Some civil society organisations say most of the budget estimates are purely wasteful and inappropriate. They expect the lawmakers notorious for rubber-stamping most executive requests to cut down the incredible estimates, and cancel out those not seriously needed. But that is most unlikely.
“For a government that routinely allows medical practitioners to go on strike on the excuse of lack of resources and a President that routinely indulges in medical tourism, this vote is a waste. It is better channelled to the health of the entire population.
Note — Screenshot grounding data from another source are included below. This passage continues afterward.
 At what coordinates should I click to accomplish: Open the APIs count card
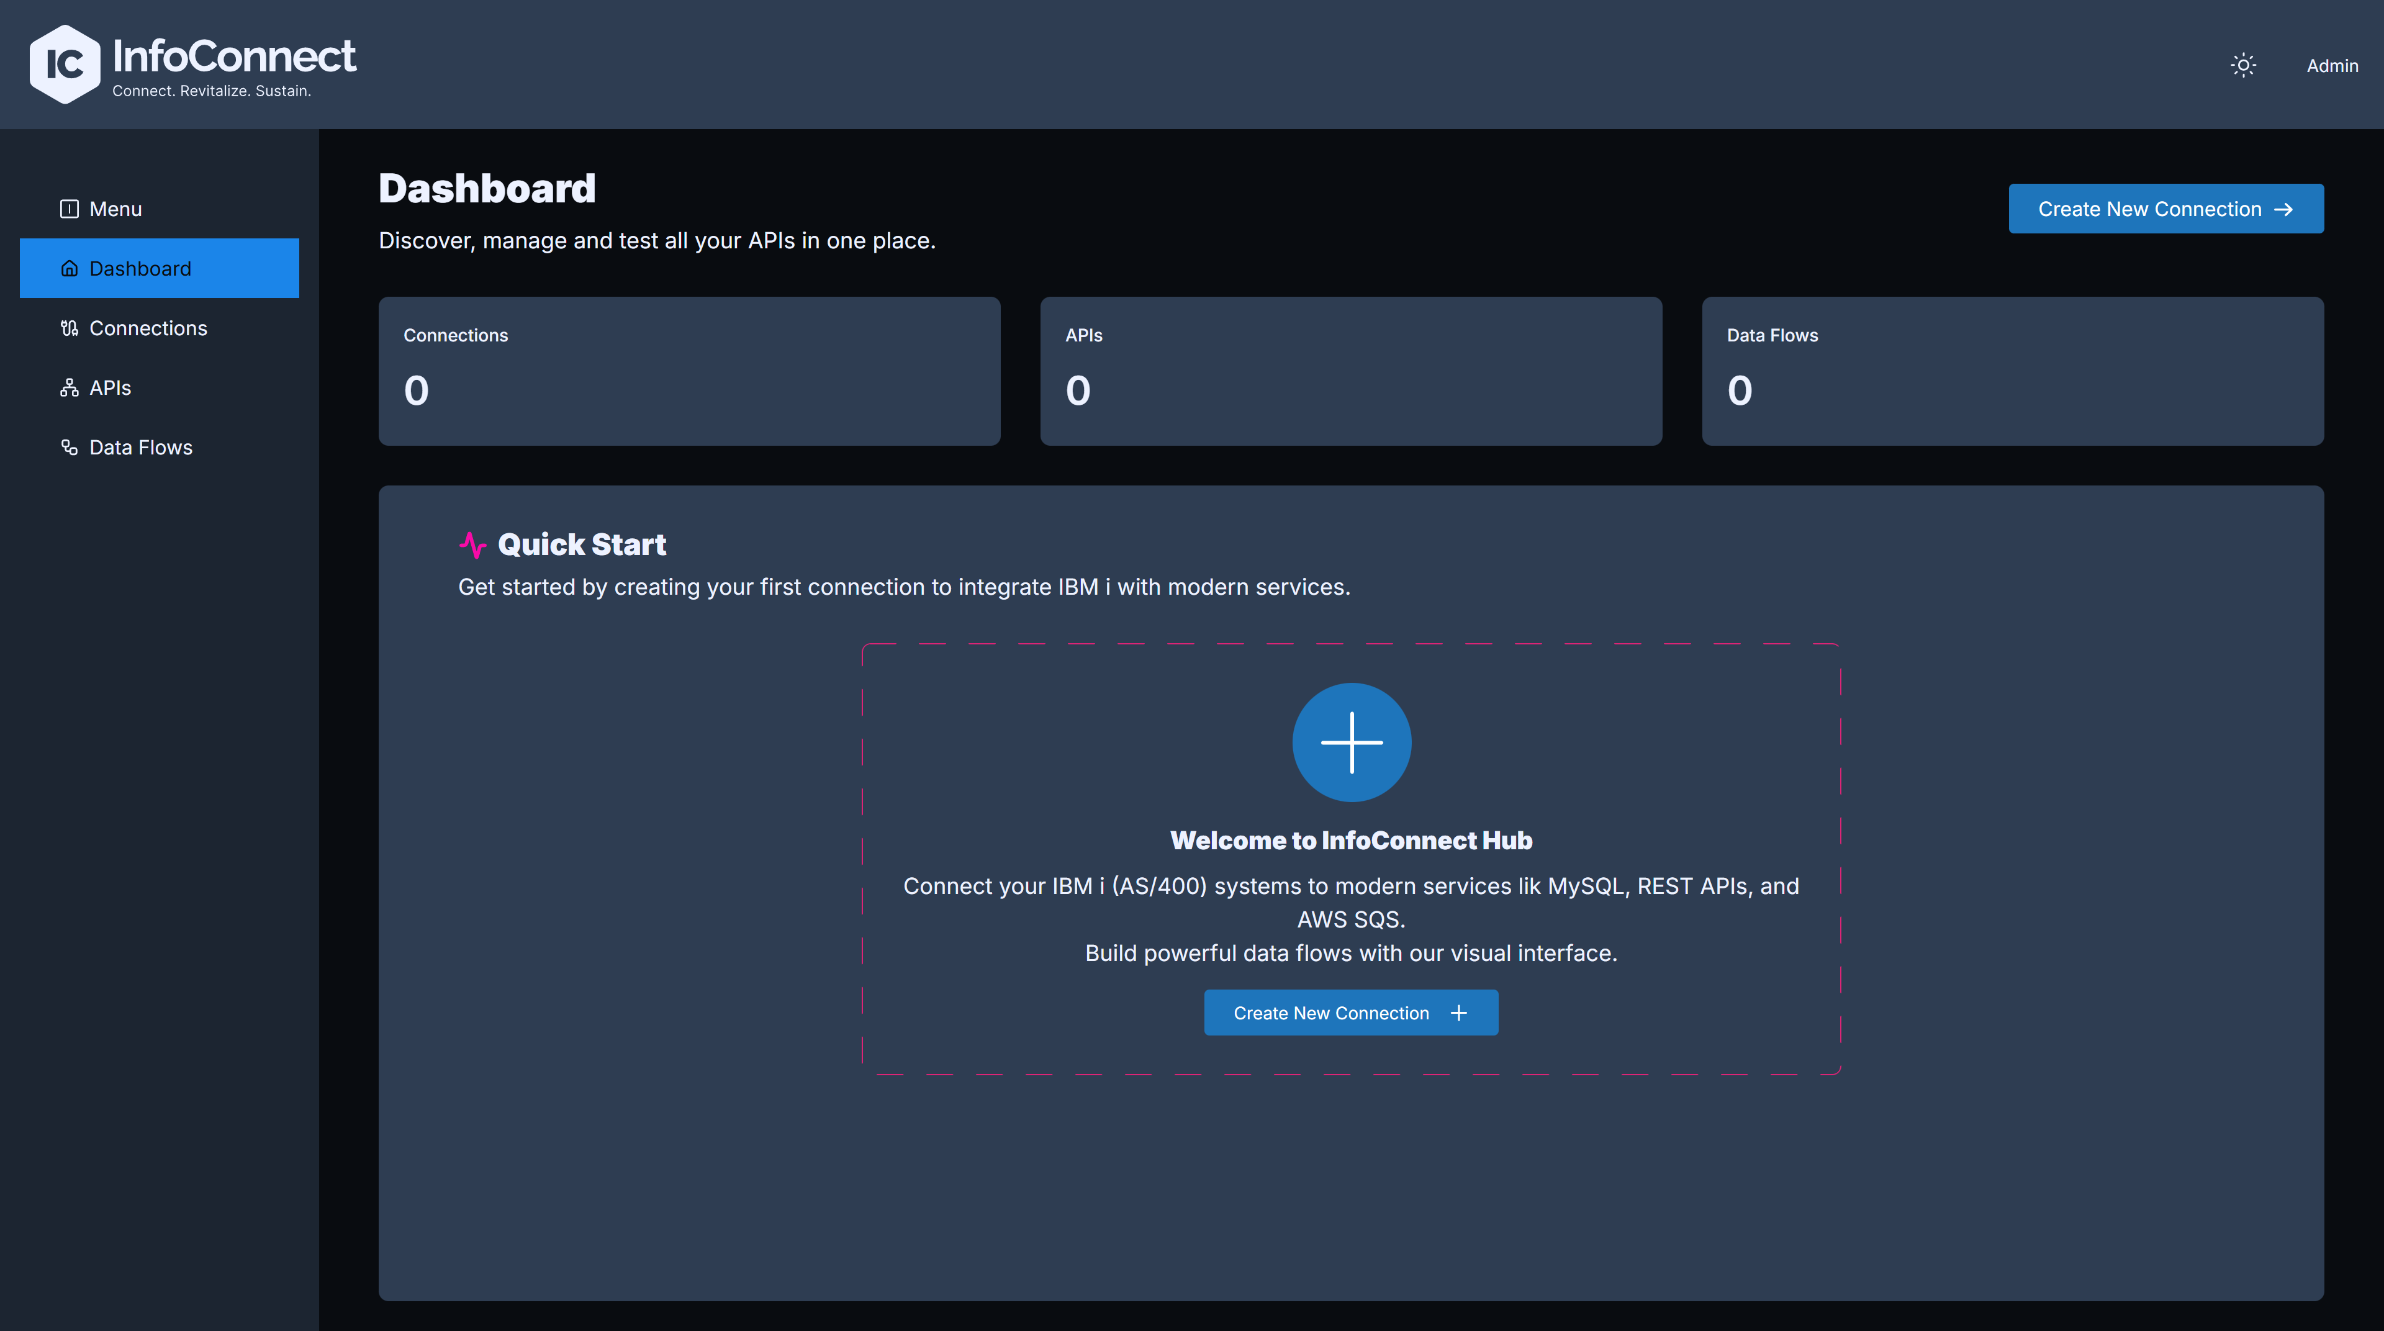coord(1351,371)
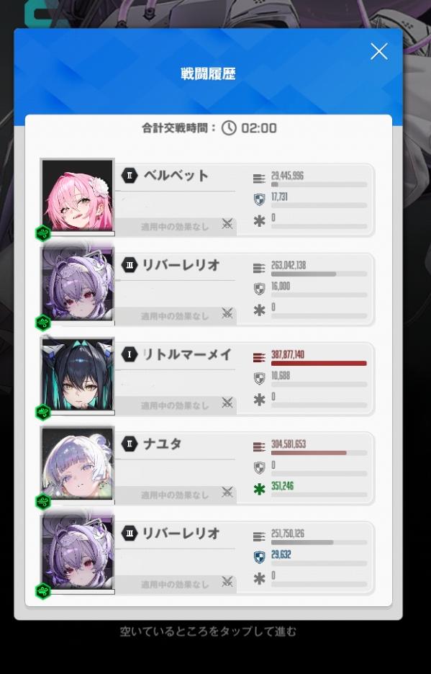
Task: Click the green healing asterisk icon for ナユタ
Action: point(259,489)
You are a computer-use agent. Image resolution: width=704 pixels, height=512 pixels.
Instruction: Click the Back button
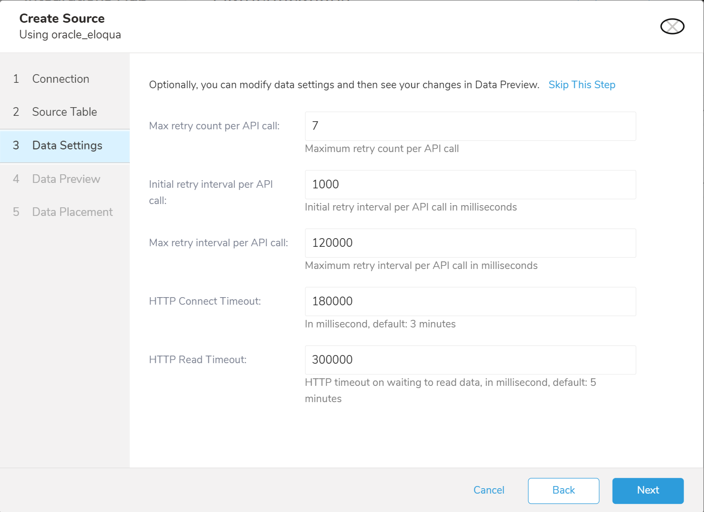[x=563, y=490]
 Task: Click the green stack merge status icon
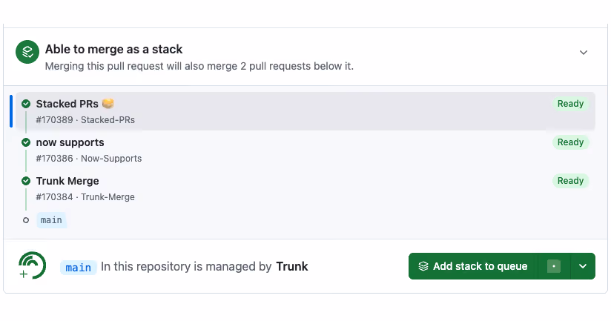[x=27, y=52]
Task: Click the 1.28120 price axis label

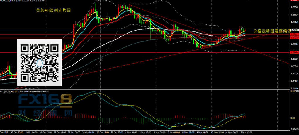Action: [x=294, y=22]
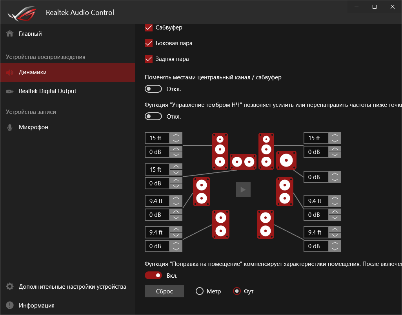Increase front right distance with up arrow
This screenshot has width=402, height=315.
[335, 135]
Save this vote,” convenor of Citizens Wealth Platform, Barrister Eze Onyekpere said.
In similar breadth, the Federal Ministry of Agriculture and Rural Development is proposing to build a new official complex with N2.5 billion.
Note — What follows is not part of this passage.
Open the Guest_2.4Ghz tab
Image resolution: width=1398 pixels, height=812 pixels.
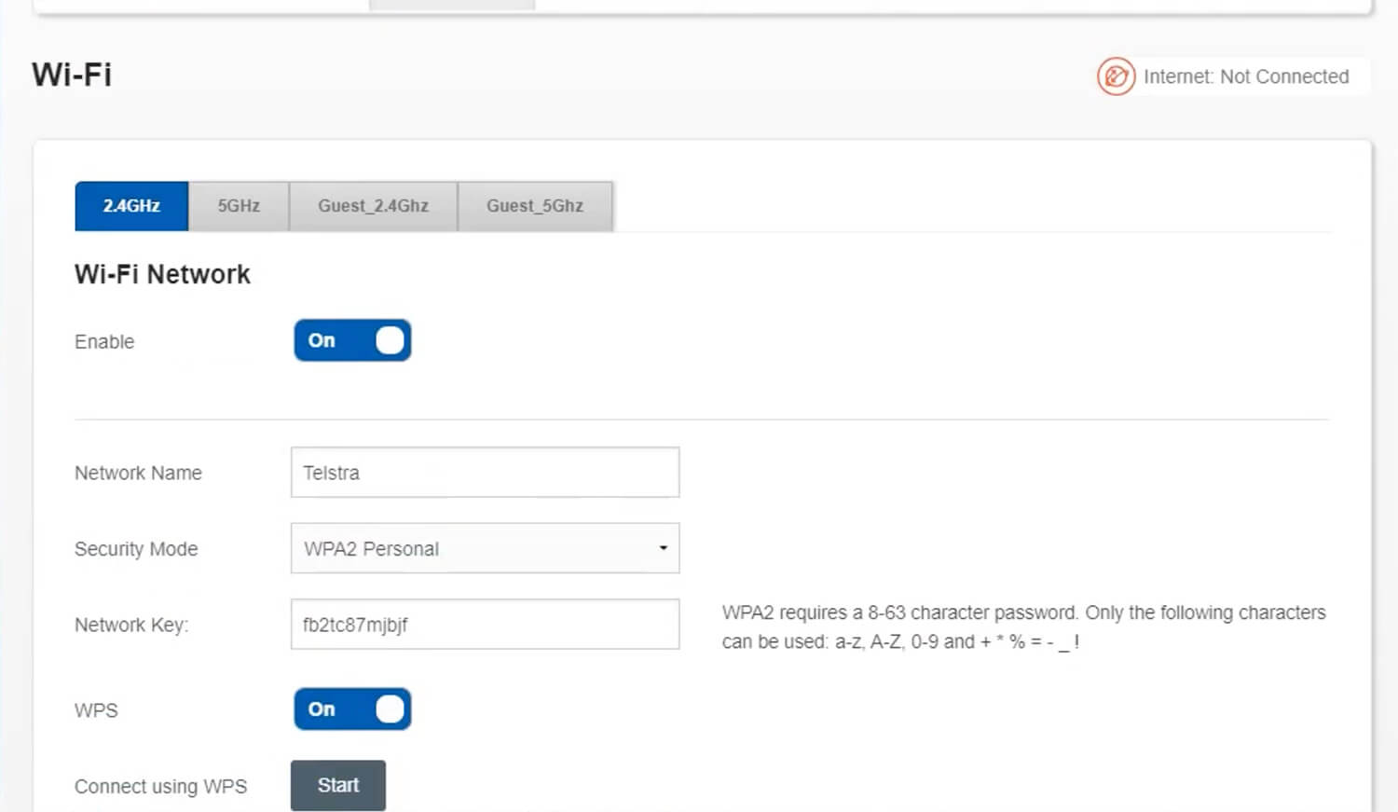click(373, 206)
That is a breach of the federal government’s 2022 budget call circular earlier released on August 19, 2021. According to the call circular, Ministries, Departments and Agencies (MDAs) are not to initiate new projects unless they can demonstrate that adequate provisions had been made for ongoing projects and the projects must be such that they would be completed not later than 2024.
The argument is that the complex does not qualify on any of the stated parameters.
In allocating capital budget resources, MDAs were enjoined to accord priority to ongoing projects, especially those nearing completion that fit into government’s current priorities.
On the flip side, the Agriculture Ministry is planning to spend N1.3 billion for the provision of potable water in rural communities in the six geo-political zones of the country.
As usual, the vague estimate does not have specific locations, a situation many say could easily lead to mismanagement of public funds.
And despite the existence of the National Centre for Agricultural Mechanisation in Ilorin, Kwara State, dedicated solely to agricultural mechanisation, the ministry is also proposing to spend N705.86 million on support, promotion and development of agricultural mechanisation.
Public analysts say the intended excesses in the draft budget must be cut to focus on government’s developmental objectives and priorities. They expect the National Assembly to tinker with the bogus estimates.
The proposed retained revenue is N10.13 trillion (including grants and the revenues of 63 government owned enterprises), which is 24.8 per cent more than the 2021 revised budget’s retained revenue of N8.12 trillion, and a deficit of N6.26 trillion which represents 3.39 per cent of Gross Domestic Product (GDP).
Many believe that government can save about N5 trillion with financial discipline in the 2022 fiscal year.
Barrister Onyekpere said universal health coverage will not be possible without a universal and compulsory health insurance scheme for its financing.
“Thus, the National Assembly working in collaboration with state legislatures should make health insurance compulsory and universal,” he stated.
He also said that road sector financing could be improved through a road fund and road management authority that will raise funds from various sources, including toll gates, special surcharge on some designated commodities, etc., special purpose vehicles.